Before addressing other possibilities, I'd give the dog a protein snack before bed (just reserve part of the regular food).


----------



## Connie Sutherland (Mar 27, 2006)

Katie Finlay said:


> .... I think her tummy needs more food in it. Try giving her a handful of treats after dinner but before bed and see if that holds her over. This is pretty common in smaller dogs and puppies. Empty tummies make them nauseous.

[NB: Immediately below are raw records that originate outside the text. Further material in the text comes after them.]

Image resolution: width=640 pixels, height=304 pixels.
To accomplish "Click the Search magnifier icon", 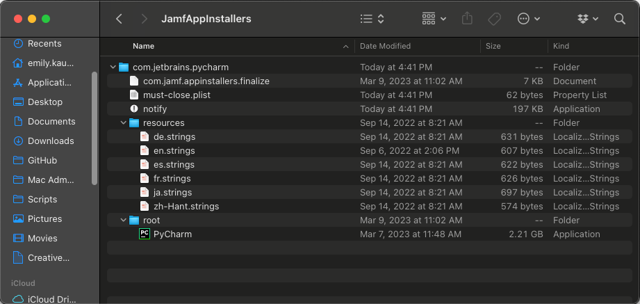I will click(x=620, y=19).
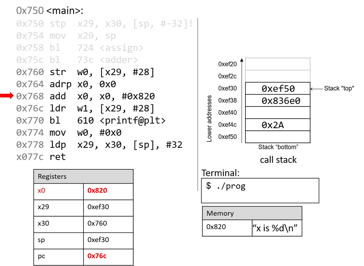Image resolution: width=364 pixels, height=266 pixels.
Task: Select the stack cell containing 0x2A
Action: (278, 125)
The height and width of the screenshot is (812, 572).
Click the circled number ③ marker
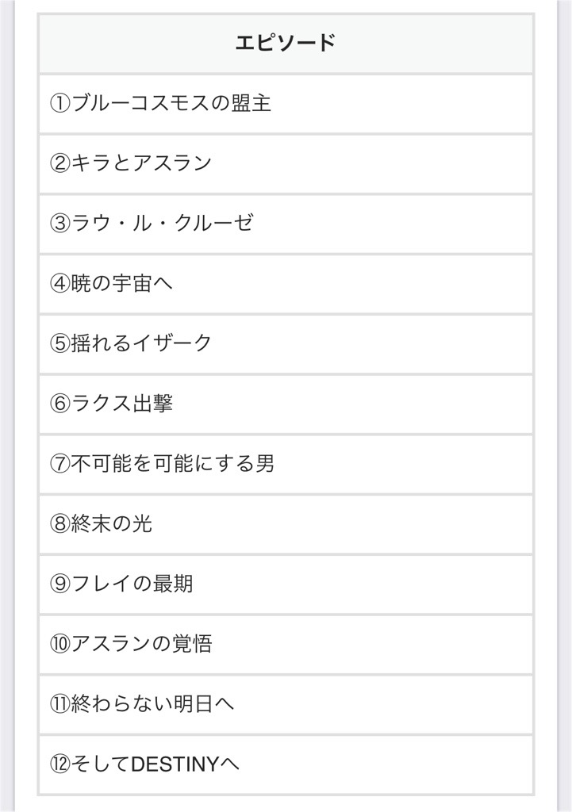coord(60,224)
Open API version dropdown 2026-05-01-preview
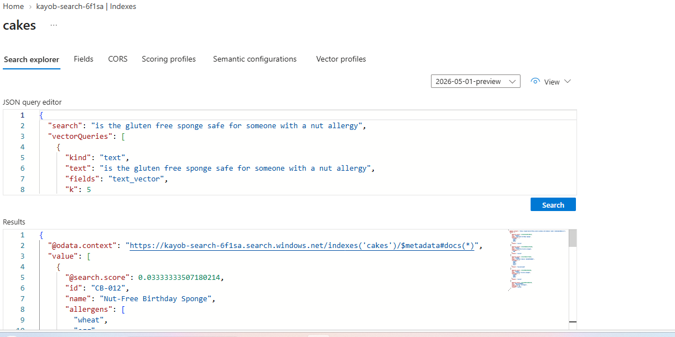Viewport: 675px width, 337px height. coord(476,81)
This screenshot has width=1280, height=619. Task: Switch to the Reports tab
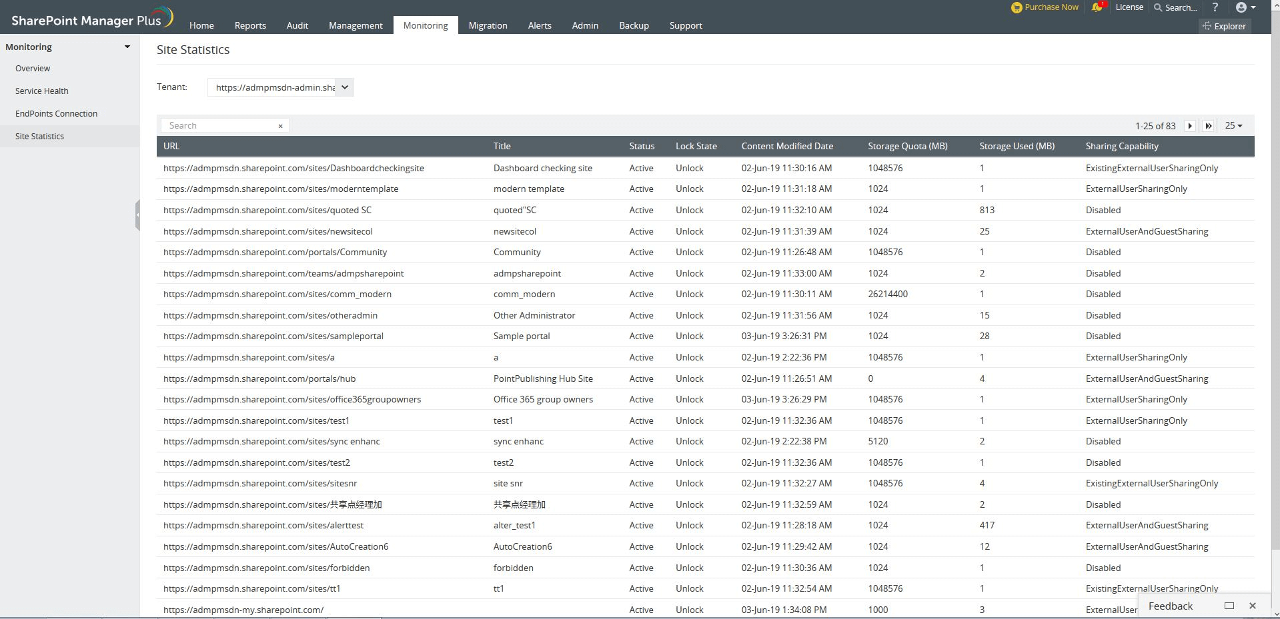coord(250,25)
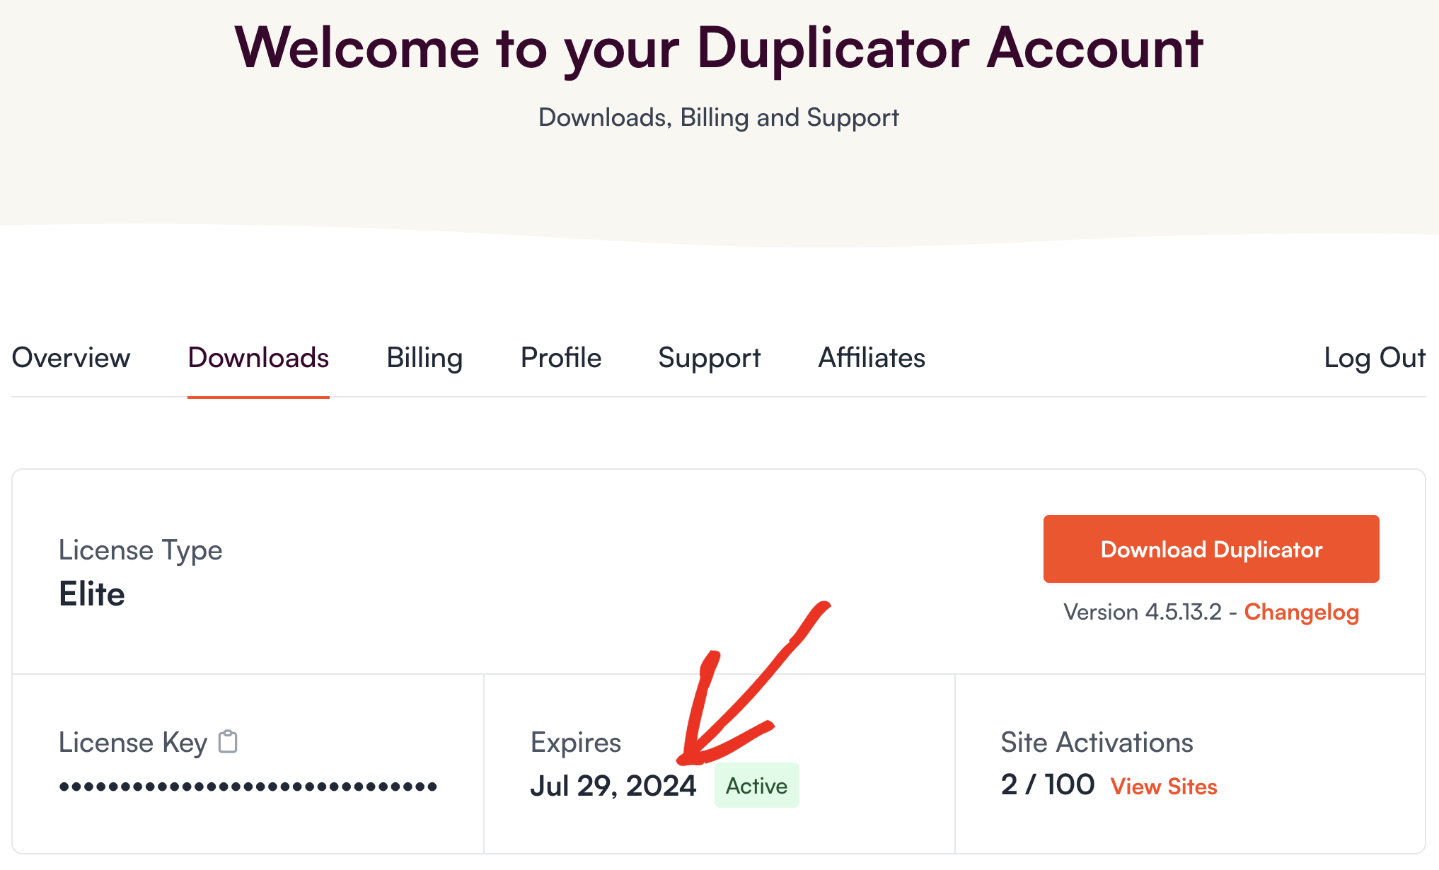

Exactly. Make it a protein-type food.


----------



## Terrasita Cuffie (Jun 8, 2008)

I think others didn't think it was a big deal either until there were vet bills. It depends on the dog and how the digestive track works. I've never seen it but reading posts here, have mentally filed it away. Here, Haz is separating them which is probably the best way to do it if I remember correctly. My usual concern is that the cal/phos ratio remains correct for growing puppies. I've had one dog who couldn't tolerate raw at all unless I flashed it, a couple who didn't care for raw poultry and others that were just fine. My friend who was adding raw, eggs, and or yogurt to a already loaded puppy kibble had puppies that had splayed feet, bowed front legs and weak pasterns. The splayed feet and weakened pasterns are something that is becoming pretty common when I look at raw fed puppies. GSD puppies seem to do best with lower protein diets--just my experience. First sign of it being too high will be the pasterns. 

T


----------



## Connie Sutherland (Mar 27, 2006)

Terrasita Cuffie said:


> I think others didn't think it was a big deal either until there were vet bills. .... Here, Haz is separating them which is probably the best way to do it if I remember correctly.



I agree with both parts.

It keeps coming up (mixing kibble and raw) because occasionally it does cause a problem, and the problem can be bad indeed. It has nothing to do with "an excuse by hard core raw feeders not to feed kibble." I do get it why people shrug it off .... it's relatively uncommon, and most owners haven't seen it happen (or even if they did, they may not have realized the trigger).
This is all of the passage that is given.